The traditional hourly billing arrangement has lost favor with many of today’s clients. Unfortunately, the arrangement does not encourage efficiency, as the attorney stands to benefit financially the longer a case goes on. Many articles and books have been written on the subject. One of the best resources is “Alternative Fees for Litigators and their Clients” by Patrick Lamb. In his book, Mr. Lamb describes the problems with hourly billing as it:
- Does not encourage project or case planning
- Provides no predictability of cost for the client
- May not reflect value to the client
- Penalizes the efficient and productive lawyer
- Discourages communications between the lawyer and client
- Fails to discourage excessive lawyering and duplication of effort
- Fails to promote a risk/benefit analysis
- Does not reward the lawyer for productive use of technology
- Puts client’s interests in conflict with lawyer’s interests
- Imposes on clients the risk of paying for:
- The lawyer’s incompetence or inefficiency
- Associate training and turnover
- Adding of time sheets
- Results in itemized bills that report mechanical functions, not value of progress
- Results in lawyers competing based on hourly rates.1
Mr. Lamb then concludes that “Billable Hours is Bad for Everybody.” I agree. It is time for a change, and I believe that alterative fee agreements are the answer.
However, not all alternative fee agreements are equal. Some might appear as an “alternative fee agreements” but in actuality, they are simply an estimation of the number of hours the attorney believes it will take to resolve the matter multiplied by his hourly rate. Unfortunately, that is nothing more than an hourly billing arrangement disguised as an alternative fee agreement.
Instead a true alternative fee agreement should be one in which the client’s and attorney’s interests are truly aligned. In other words, both have “skin in the game” and will benefit or suffer from the outcome of the case. The traditional contingency fee arrangement is the best example of this arrangement. In that scenario, the interests of the client and attorney are virtually identical. They both want the greatest recovery as quickly as possible. The arrangement is simple, straightforward, and clear. Since the arrangement is agreed upon at the inception of the engagement, both parties should also understand the risks and benefits from the very beginning.

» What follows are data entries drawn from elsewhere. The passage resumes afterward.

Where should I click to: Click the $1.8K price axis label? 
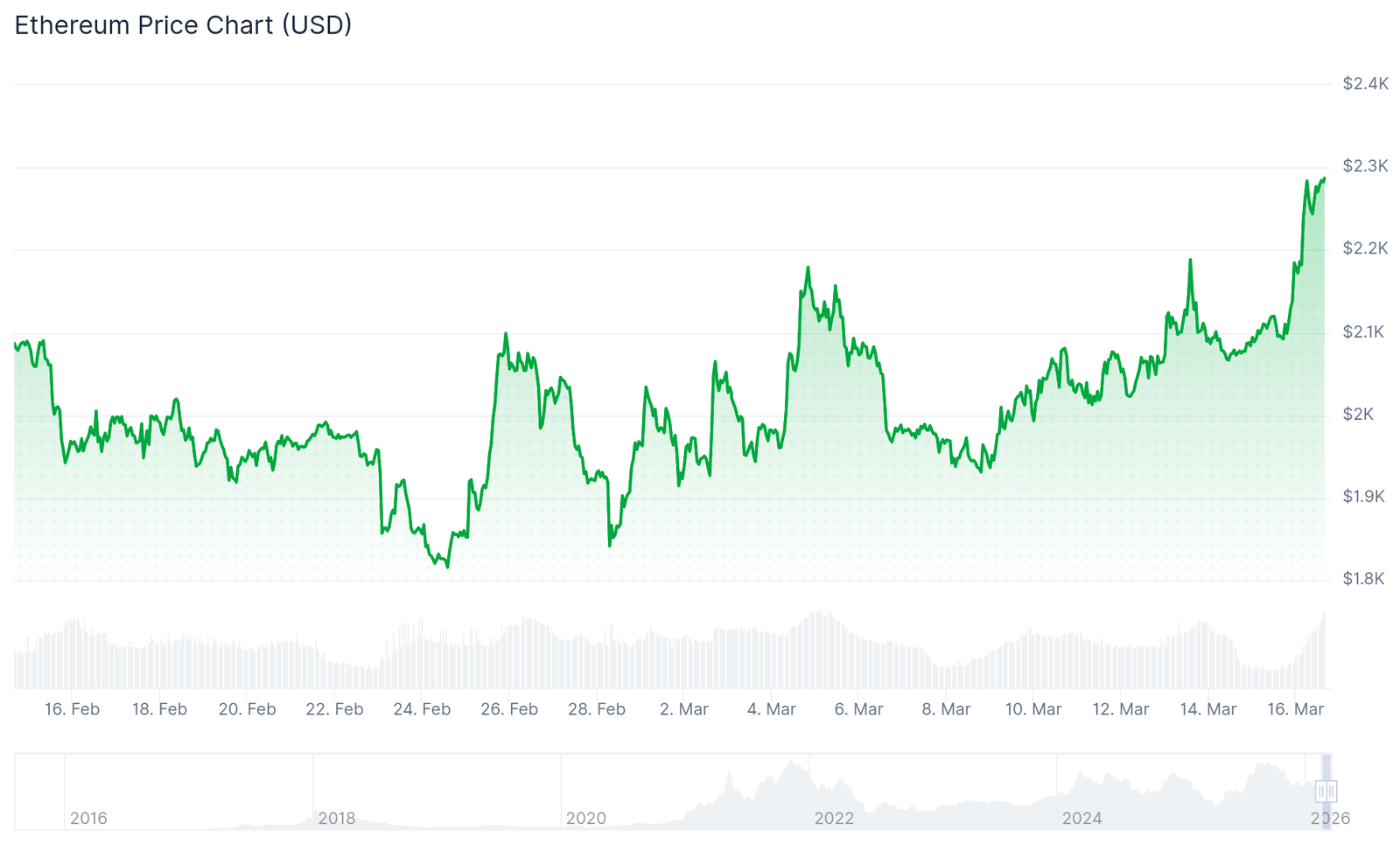pyautogui.click(x=1363, y=579)
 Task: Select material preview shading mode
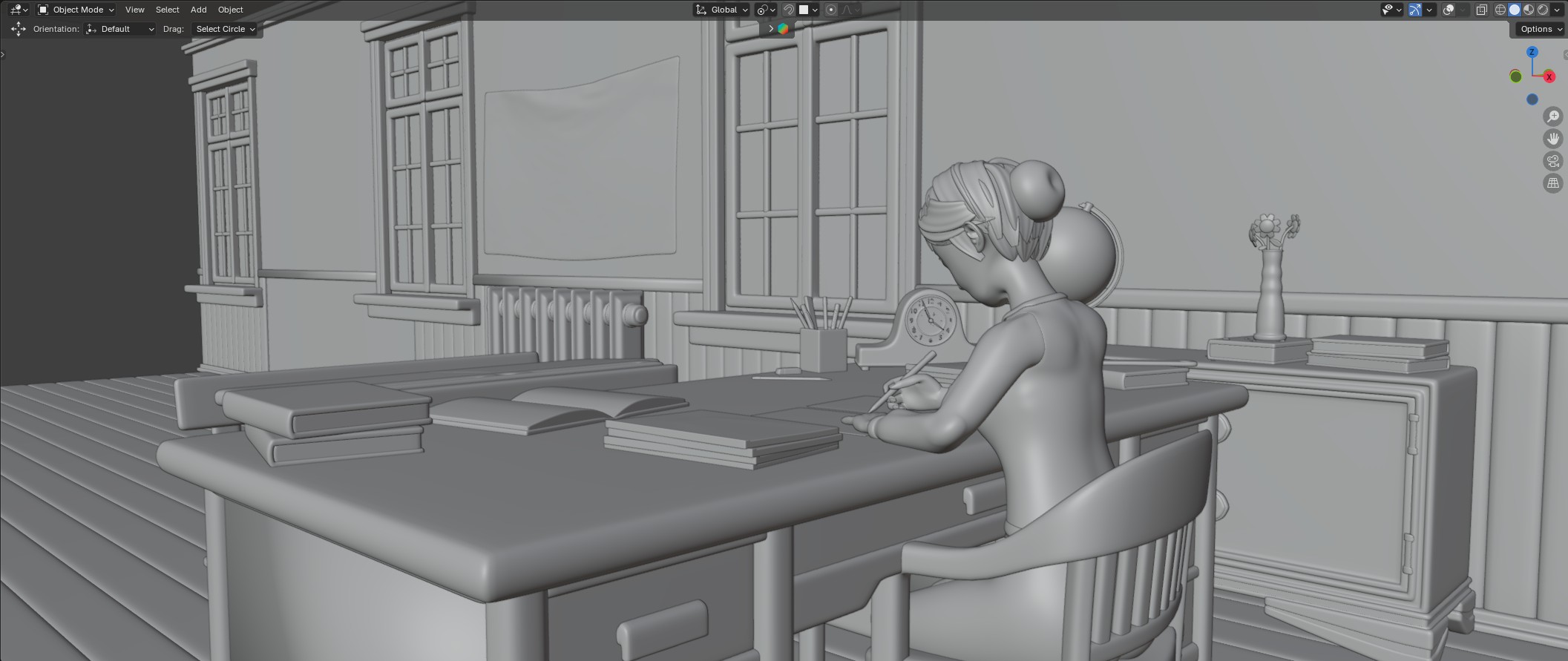(x=1529, y=10)
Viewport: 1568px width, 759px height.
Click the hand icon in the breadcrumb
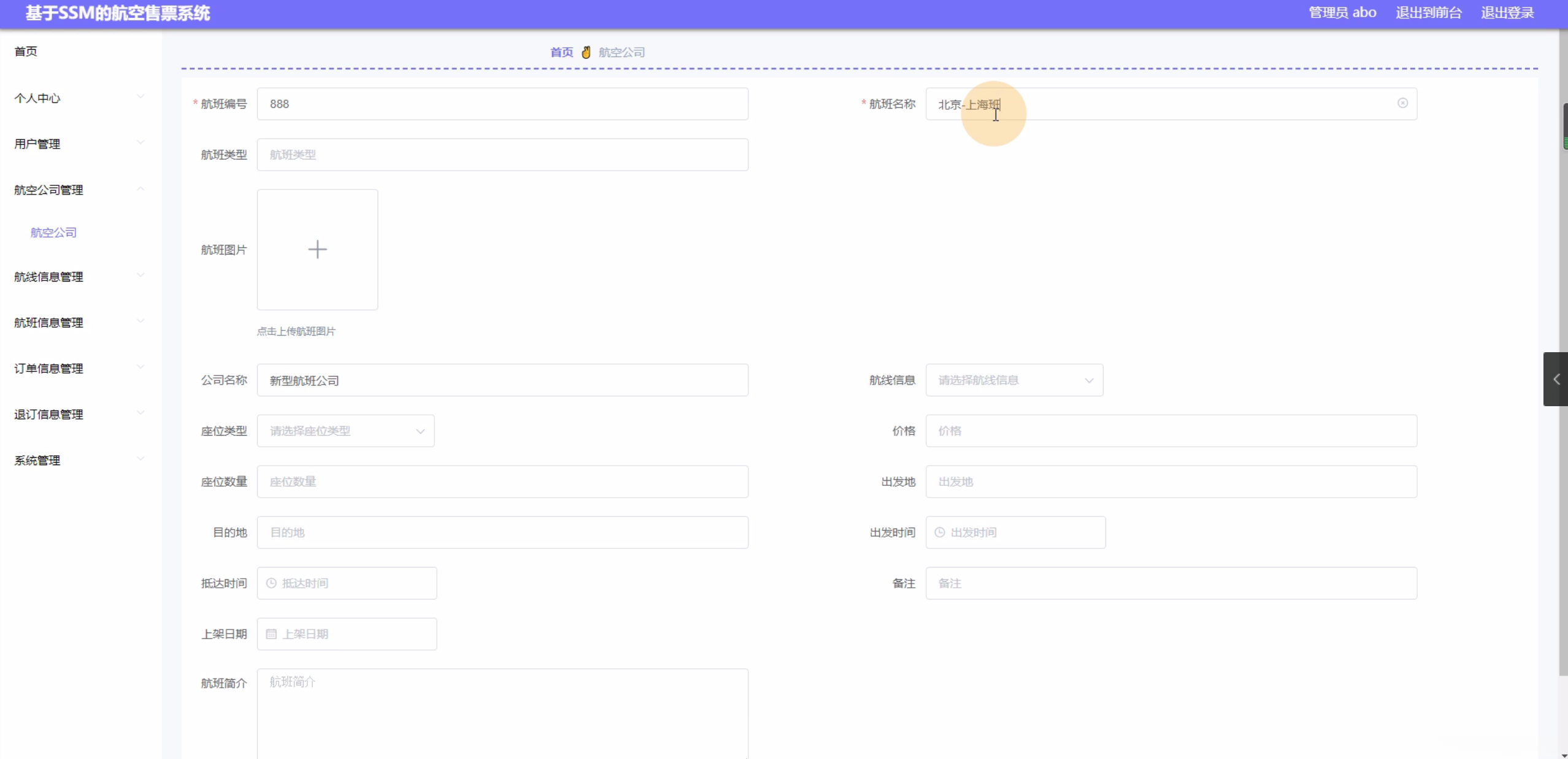586,52
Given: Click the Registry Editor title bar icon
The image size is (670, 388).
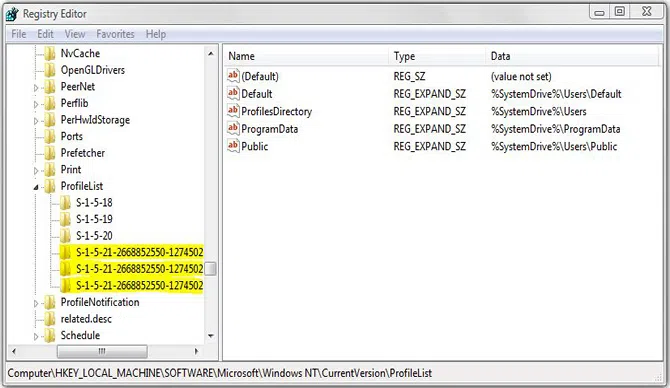Looking at the screenshot, I should tap(12, 14).
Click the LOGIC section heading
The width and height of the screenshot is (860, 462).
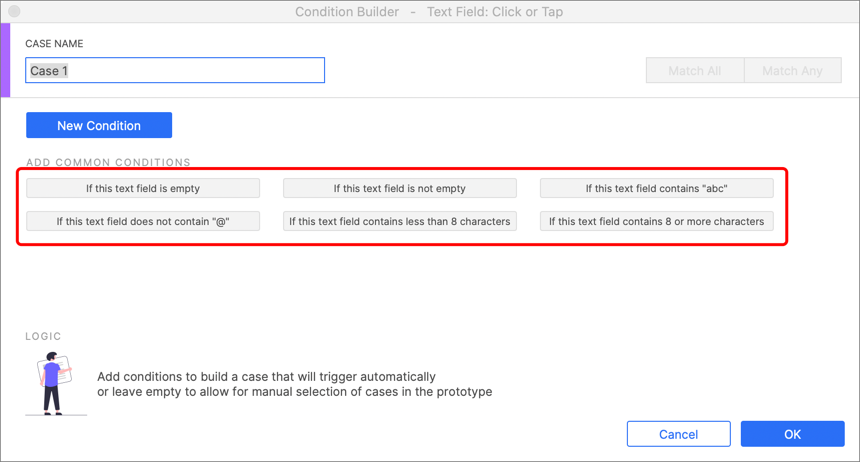click(43, 336)
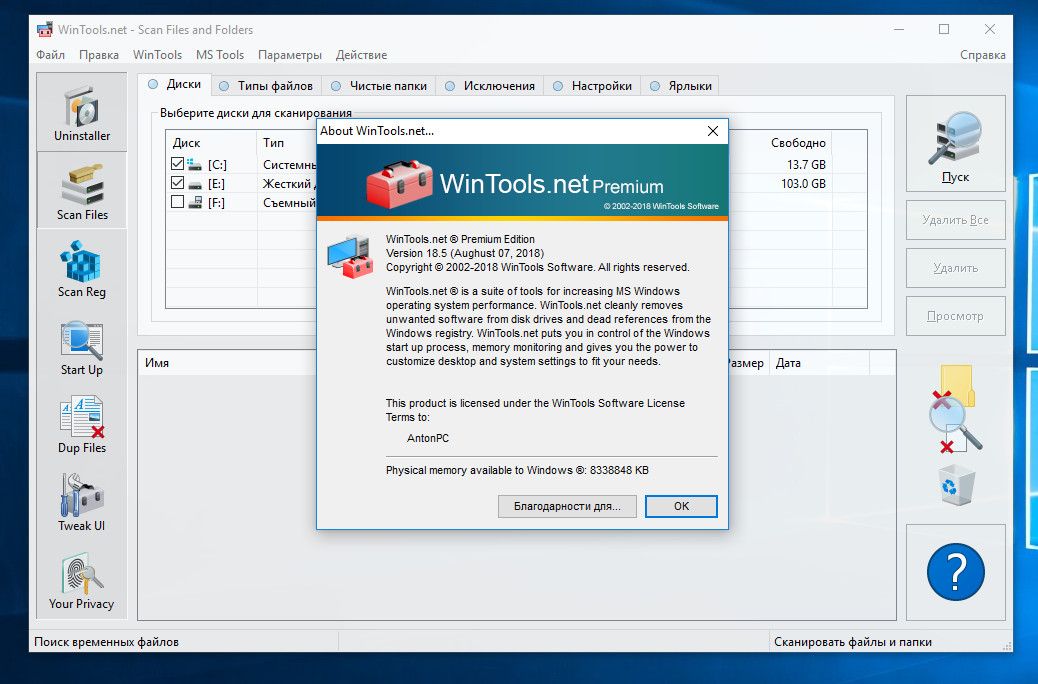
Task: Open the Your Privacy tool
Action: (x=82, y=581)
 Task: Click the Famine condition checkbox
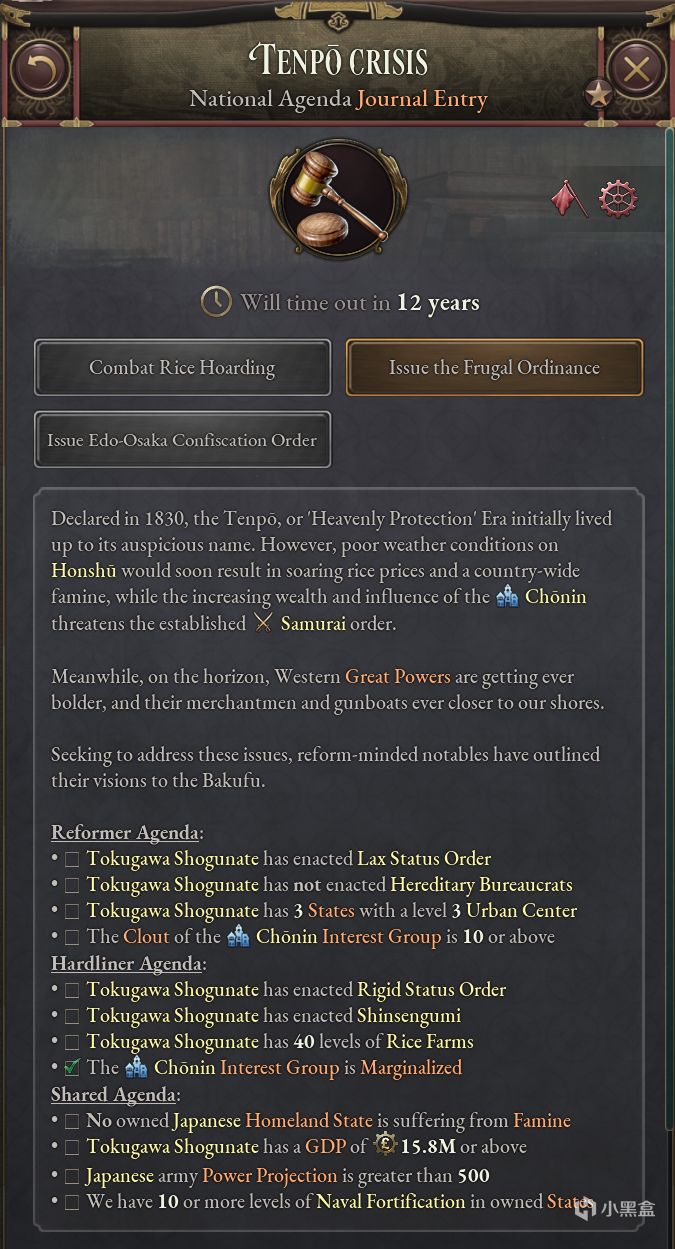[72, 1121]
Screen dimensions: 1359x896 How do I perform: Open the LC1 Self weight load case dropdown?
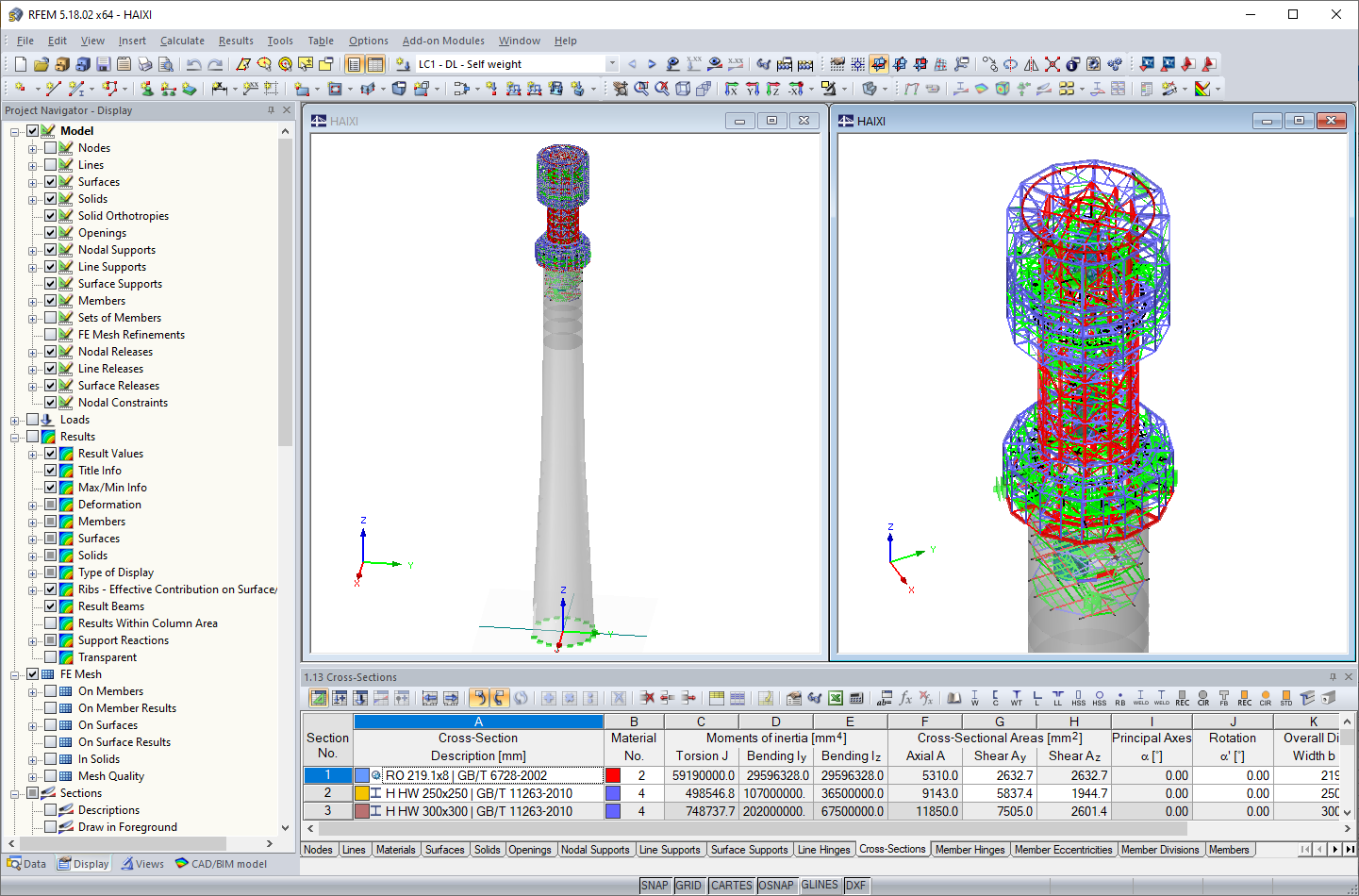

When defending a case, it is also important to create an arrangement in which the attorney’s interests are aligned with the client’s interests (i.e. the outcome of the case). One way to do this is to provide for a fixed fee for certain phases of the litigation. For instance, the attorney agrees to bill the client for a certain fixed amount for: (1) an early case assessment; (2) first phase of case; (3) second phase of the case. The items included in each phases are specifically described in detail in the engagement agreement (i.e. phase one could include the initial answer and dispositive motions, written discovery and responses, and depositions).
Once the items are clearly defined the attorney is encouraged to perform them as quickly and efficiently as possible, irrespective of the “hours” he might have otherwise billed for such tasks. This encourages the attorney to use work-product which he has developed over the years that, in many cases, can be easily tailored and modified to the facts and issues at hand. Although this already occurs in most attorney’s practices, the attorneys likely bill the client for “value received” based upon an estimate of how much time it took them to accomplish the task years ago from scratch. Of course, this is usually only an estimate as the attorney probably did not keep his initial billing records for the task and does not refer to them when billing the client for the recent activity.
An incentive, or hold-back, can also be included in the phases, which can be used to encourage prompt settlement if an early resolution is reached. The hold-back also assures the client that the attorney will continue to be diligent even after he was initially paid. Once again, this method encourages prompt and efficient resolution of the lawsuit for the defendant on terms that are acceptable to the defendant.
 Lamb, Patrick, Alternative Fees for Litigators and their Clients, Figure 1.5, page 7, ABA Law Practice Division (2014).